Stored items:
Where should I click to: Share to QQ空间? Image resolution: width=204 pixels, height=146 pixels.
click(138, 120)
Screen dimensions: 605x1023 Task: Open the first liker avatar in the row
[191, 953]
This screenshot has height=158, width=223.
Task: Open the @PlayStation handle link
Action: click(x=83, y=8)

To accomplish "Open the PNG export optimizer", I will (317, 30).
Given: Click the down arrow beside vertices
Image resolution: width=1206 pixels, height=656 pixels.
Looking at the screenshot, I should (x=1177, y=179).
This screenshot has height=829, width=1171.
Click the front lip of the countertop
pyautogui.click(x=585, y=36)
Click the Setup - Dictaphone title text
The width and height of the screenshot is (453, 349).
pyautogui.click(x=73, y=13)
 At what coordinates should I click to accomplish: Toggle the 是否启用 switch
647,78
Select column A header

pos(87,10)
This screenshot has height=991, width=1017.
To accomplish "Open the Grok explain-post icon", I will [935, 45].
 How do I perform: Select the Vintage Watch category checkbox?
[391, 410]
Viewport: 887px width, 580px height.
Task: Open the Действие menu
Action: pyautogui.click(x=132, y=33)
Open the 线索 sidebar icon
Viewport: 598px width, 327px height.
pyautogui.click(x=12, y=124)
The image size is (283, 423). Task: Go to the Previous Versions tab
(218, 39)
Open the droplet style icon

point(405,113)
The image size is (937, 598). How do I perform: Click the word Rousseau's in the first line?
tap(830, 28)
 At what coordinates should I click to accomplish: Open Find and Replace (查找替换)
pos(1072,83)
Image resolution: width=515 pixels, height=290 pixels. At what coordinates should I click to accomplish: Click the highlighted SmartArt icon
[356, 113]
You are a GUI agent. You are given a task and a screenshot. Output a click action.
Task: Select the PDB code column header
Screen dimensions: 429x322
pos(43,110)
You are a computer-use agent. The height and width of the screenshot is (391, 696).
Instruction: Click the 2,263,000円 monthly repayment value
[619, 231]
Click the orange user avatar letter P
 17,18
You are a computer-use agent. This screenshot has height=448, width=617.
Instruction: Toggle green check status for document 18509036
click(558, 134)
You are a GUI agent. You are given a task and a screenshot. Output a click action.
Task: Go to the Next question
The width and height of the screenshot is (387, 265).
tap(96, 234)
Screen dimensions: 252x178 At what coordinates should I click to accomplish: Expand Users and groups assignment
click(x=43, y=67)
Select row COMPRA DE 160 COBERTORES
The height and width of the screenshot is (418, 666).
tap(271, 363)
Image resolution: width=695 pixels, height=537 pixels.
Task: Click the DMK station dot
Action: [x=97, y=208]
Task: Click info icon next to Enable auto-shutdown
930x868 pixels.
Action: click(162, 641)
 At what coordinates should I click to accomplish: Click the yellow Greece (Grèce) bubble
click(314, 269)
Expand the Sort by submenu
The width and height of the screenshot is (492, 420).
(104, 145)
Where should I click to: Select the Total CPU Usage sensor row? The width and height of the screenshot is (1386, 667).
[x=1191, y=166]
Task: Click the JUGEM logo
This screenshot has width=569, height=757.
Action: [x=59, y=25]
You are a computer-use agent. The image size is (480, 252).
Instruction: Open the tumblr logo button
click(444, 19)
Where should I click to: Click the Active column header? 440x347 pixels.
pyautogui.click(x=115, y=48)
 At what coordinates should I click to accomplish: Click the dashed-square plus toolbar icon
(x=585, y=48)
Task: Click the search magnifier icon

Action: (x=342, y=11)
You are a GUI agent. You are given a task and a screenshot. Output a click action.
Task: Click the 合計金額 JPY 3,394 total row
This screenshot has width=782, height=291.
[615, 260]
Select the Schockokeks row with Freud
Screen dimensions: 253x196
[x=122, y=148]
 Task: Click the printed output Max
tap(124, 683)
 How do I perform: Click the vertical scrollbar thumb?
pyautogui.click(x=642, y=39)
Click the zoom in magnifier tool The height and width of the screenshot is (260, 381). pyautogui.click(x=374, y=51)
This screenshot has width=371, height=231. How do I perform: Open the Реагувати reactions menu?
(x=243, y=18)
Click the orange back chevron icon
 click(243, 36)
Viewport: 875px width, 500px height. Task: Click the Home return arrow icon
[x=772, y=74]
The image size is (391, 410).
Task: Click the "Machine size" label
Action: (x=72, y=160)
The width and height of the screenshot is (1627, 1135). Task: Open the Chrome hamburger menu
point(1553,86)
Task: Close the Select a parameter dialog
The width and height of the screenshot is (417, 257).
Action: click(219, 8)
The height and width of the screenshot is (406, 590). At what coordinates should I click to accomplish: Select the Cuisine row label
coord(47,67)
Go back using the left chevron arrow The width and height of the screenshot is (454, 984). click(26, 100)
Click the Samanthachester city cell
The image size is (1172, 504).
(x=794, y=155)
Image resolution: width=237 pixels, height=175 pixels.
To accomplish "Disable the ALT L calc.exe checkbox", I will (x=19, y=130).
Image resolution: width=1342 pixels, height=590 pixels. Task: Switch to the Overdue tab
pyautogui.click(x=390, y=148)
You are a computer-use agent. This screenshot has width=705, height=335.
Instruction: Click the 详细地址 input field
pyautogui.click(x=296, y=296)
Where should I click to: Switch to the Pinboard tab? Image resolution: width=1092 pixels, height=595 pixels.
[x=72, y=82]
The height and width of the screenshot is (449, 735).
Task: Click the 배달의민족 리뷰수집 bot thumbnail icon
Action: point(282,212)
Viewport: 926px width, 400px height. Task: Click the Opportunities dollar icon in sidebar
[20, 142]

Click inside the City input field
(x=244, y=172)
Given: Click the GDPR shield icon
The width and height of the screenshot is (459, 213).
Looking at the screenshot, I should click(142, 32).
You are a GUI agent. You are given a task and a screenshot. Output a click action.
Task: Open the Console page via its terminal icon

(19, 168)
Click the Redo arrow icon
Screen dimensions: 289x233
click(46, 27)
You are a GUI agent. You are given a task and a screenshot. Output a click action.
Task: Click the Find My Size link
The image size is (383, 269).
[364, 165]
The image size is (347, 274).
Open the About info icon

Exercise directions -> Which lines in the records above contain the string "computer"? Copy them.

Task response ->
You are a computer-use agent. The height and width of the screenshot is (391, 696).
You are a computer-use agent. This screenshot has height=448, width=617.
You are a computer-use agent. The image size is (480, 252).
You are a computer-use agent. This screenshot has width=705, height=335.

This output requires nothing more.